What the exercise asks =
Keep only those lines of the records that include the string "computer".

Collection entries:
◆ ◆ ◆ ◆

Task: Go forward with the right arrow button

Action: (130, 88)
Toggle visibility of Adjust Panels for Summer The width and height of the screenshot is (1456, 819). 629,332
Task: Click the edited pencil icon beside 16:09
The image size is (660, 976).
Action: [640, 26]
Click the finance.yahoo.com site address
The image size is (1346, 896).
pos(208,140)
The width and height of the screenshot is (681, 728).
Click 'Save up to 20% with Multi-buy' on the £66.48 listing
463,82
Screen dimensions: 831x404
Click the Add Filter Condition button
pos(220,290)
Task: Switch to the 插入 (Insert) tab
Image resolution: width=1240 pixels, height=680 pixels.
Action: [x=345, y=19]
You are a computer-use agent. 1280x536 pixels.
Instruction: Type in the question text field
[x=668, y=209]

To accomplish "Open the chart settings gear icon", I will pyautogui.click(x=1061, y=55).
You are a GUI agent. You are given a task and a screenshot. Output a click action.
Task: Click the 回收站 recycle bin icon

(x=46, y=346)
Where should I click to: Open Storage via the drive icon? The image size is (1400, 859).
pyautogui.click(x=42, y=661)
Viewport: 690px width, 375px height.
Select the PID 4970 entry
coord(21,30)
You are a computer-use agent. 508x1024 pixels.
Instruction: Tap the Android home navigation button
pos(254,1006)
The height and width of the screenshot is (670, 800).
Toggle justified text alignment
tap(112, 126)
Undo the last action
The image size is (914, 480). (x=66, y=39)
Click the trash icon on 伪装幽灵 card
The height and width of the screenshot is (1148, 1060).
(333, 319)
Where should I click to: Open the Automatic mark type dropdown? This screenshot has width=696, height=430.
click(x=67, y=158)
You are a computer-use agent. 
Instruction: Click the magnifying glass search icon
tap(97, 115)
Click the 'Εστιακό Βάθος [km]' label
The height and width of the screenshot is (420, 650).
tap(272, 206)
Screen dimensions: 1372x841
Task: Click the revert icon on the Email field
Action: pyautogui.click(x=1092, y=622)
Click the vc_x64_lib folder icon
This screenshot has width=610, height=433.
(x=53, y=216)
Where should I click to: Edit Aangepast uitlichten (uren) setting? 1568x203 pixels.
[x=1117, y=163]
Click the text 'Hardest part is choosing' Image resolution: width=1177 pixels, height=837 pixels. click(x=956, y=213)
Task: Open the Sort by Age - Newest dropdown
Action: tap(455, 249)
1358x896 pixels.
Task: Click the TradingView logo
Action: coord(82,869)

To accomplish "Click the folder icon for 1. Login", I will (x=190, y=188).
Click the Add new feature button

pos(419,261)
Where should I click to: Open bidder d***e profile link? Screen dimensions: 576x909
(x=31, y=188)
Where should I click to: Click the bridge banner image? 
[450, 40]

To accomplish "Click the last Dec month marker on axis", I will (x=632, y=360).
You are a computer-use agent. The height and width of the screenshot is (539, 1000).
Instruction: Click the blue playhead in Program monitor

◆ ◆ ◆ ◆

Response to this exercise =
You are a computer-use agent. 1280x536 pixels.
You are a computer-use agent. 508x1024 pixels.
You are a computer-use agent. 
You are a computer-use agent. The height and width of the screenshot is (539, 1000).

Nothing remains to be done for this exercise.